True, while the way some RCs talk you would think Catholic teaching does not hold Jews as a special distinct people for which God will do a special work of grace.

674 The glorious Messiah's coming is suspended at every moment of history until his recognition by "all Israel", for "a hardening has come upon part of Israel" in their "unbelief" toward Jesus.569

The "full inclusion" of the Jews in the Messiah's salvation, in the wake of "the full number of the Gentiles",572 will enable the People of God to achieve "the measure of the stature of the fullness of Christ", in which "God may be all in all".573

675 Before Christ's second coming the Church must pass through a final trial that will shake the faith of many believers.574 The persecution that accompanies her pilgrimage on earth575 will unveil the "mystery of iniquity" in the form of a religious deception offering men an apparent solution to their problems at the price of apostasy from the truth.
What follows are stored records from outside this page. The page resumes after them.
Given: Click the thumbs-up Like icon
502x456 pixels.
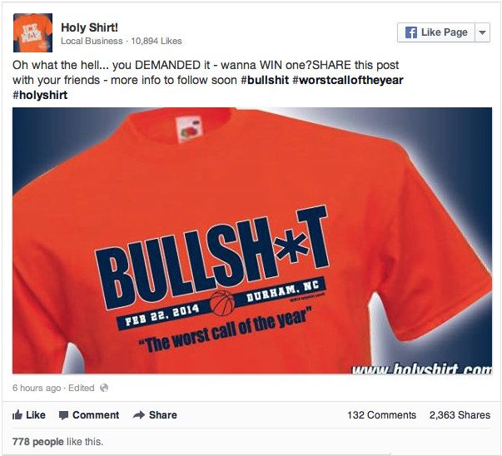Looking at the screenshot, I should click(17, 414).
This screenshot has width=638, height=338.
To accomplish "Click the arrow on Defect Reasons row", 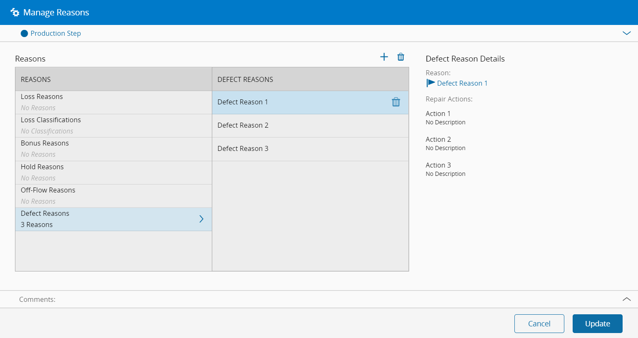I will coord(201,219).
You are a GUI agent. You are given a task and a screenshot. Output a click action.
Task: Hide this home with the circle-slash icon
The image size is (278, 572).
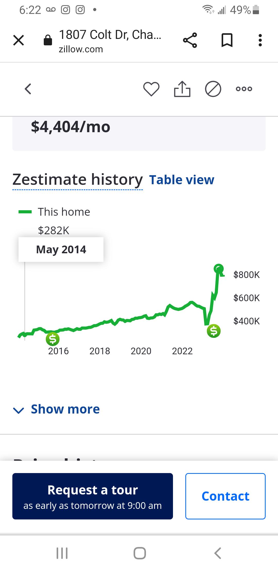pos(213,89)
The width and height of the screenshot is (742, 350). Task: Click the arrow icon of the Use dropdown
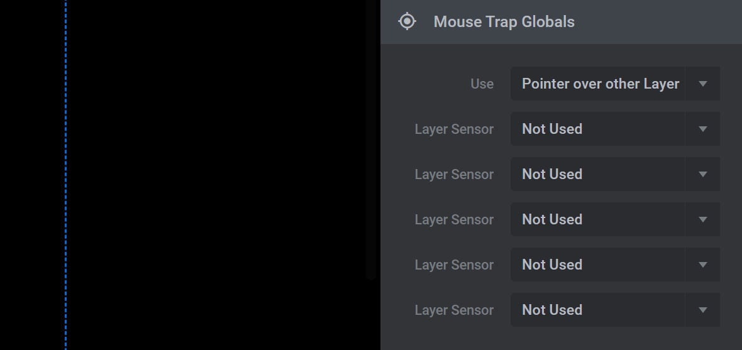pyautogui.click(x=703, y=84)
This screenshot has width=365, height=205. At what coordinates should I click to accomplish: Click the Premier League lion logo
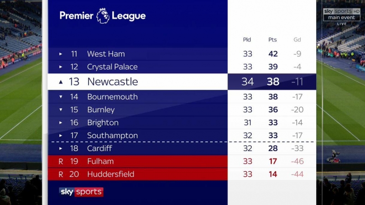[x=103, y=16]
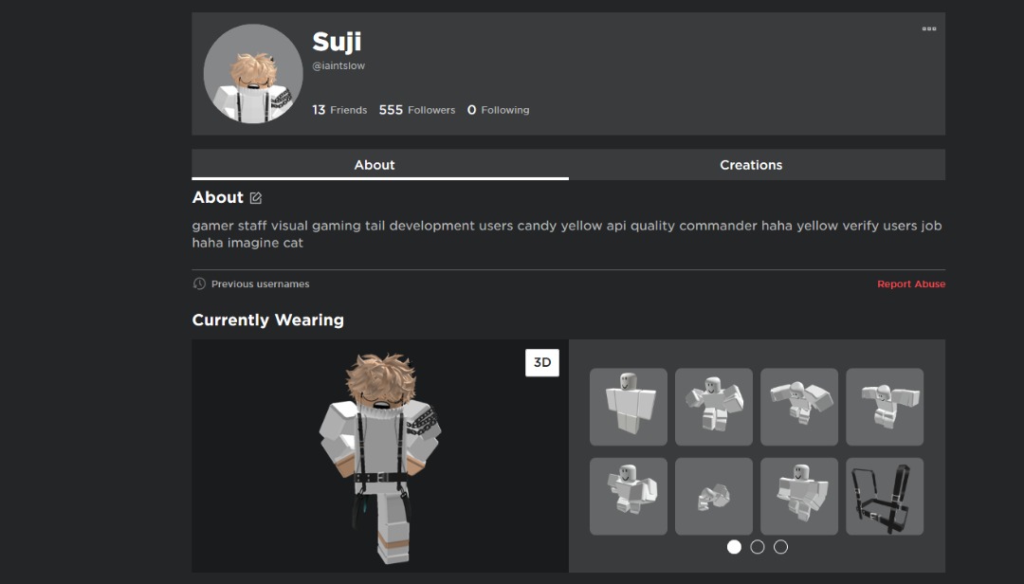Screen dimensions: 1024x584
Task: Click Suji's profile avatar picture
Action: tap(253, 74)
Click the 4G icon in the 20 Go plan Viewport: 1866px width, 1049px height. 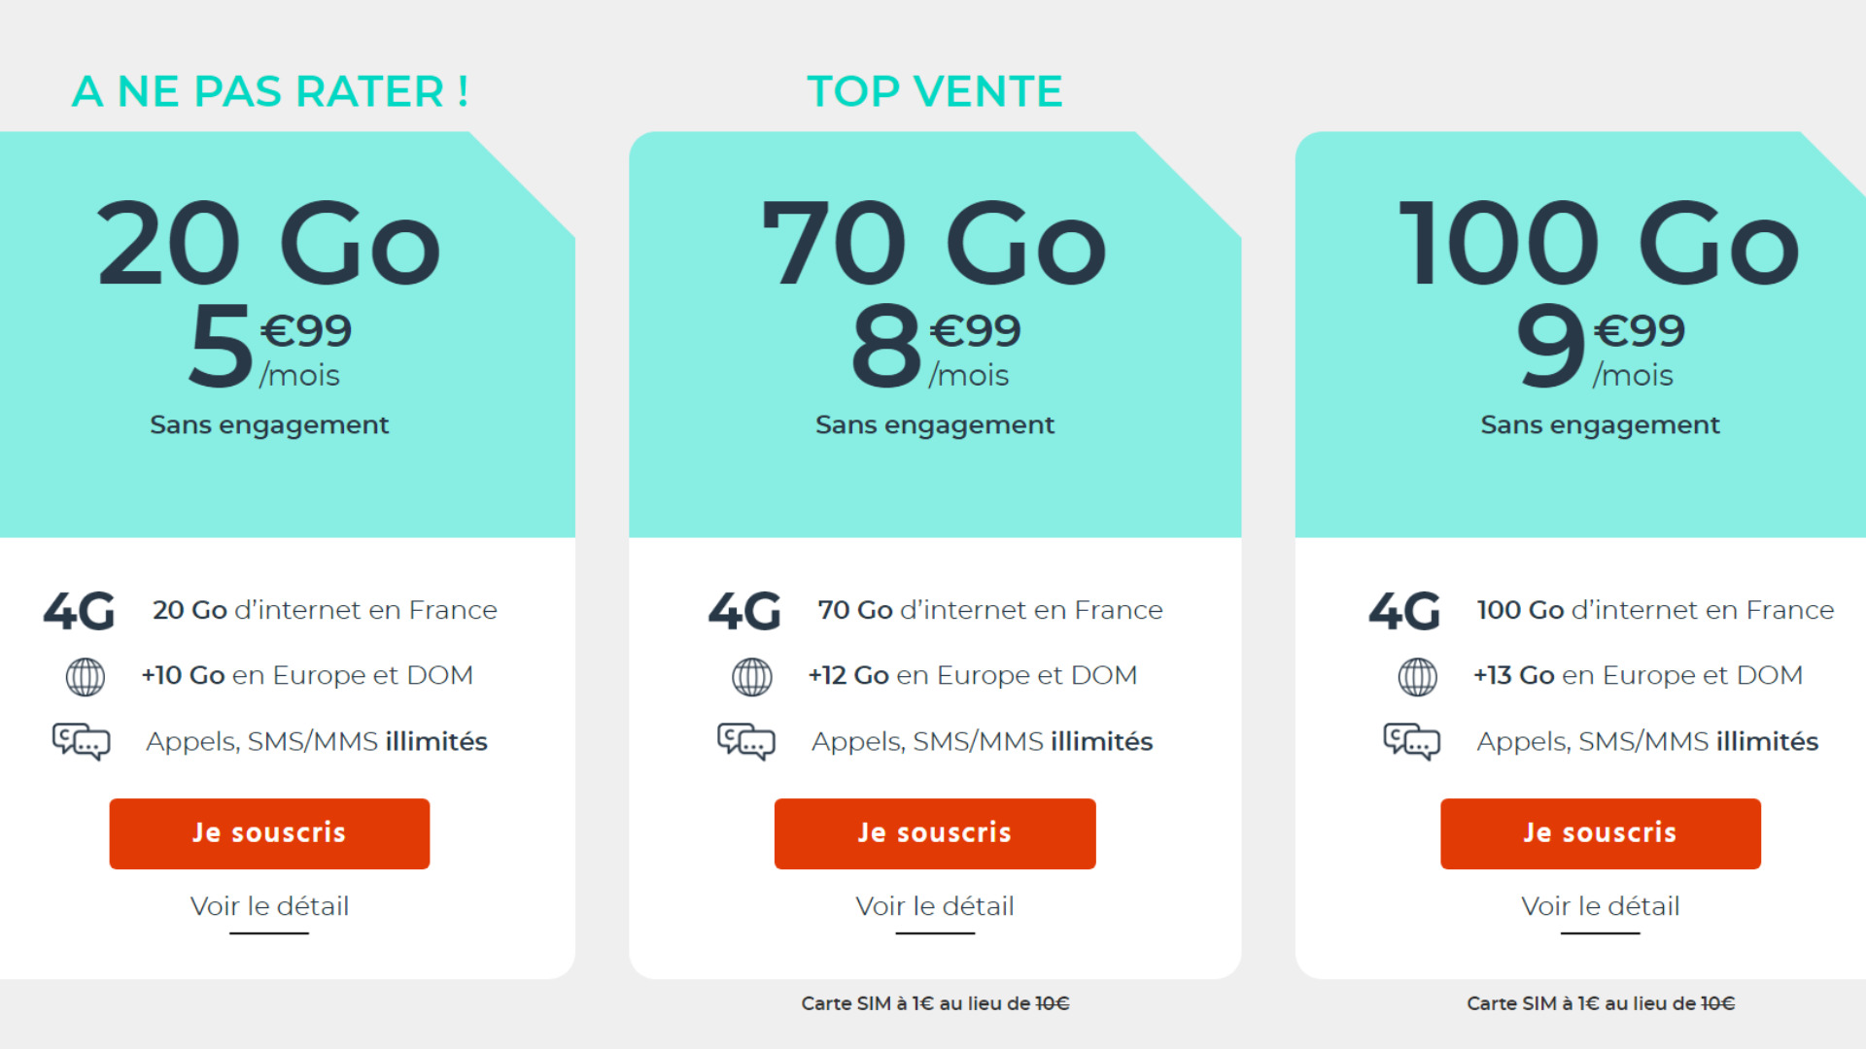click(x=79, y=611)
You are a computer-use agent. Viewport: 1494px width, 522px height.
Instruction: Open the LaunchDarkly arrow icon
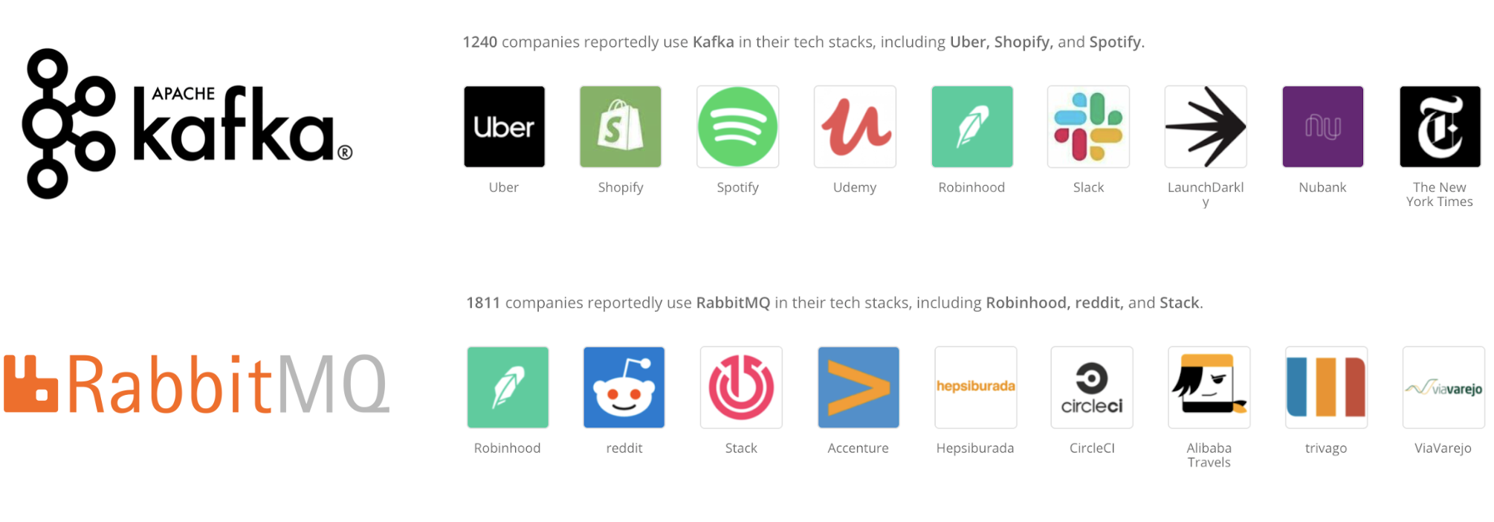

The supreme religious deception is that of the Antichrist, a pseudo-messianism by which man glorifies himself in place of God and of his Messiah come in the flesh.576 -http://www.vatican.va/archive/ccc_css/archive/catechism/p1s2c2a7.htm

167 posted on 08/16/2014 6:17:43 PM PDT by daniel1212 (Come to the Lord Jesus as a contrite damned+destitute sinner, trust Him to save you, then live 4 Him)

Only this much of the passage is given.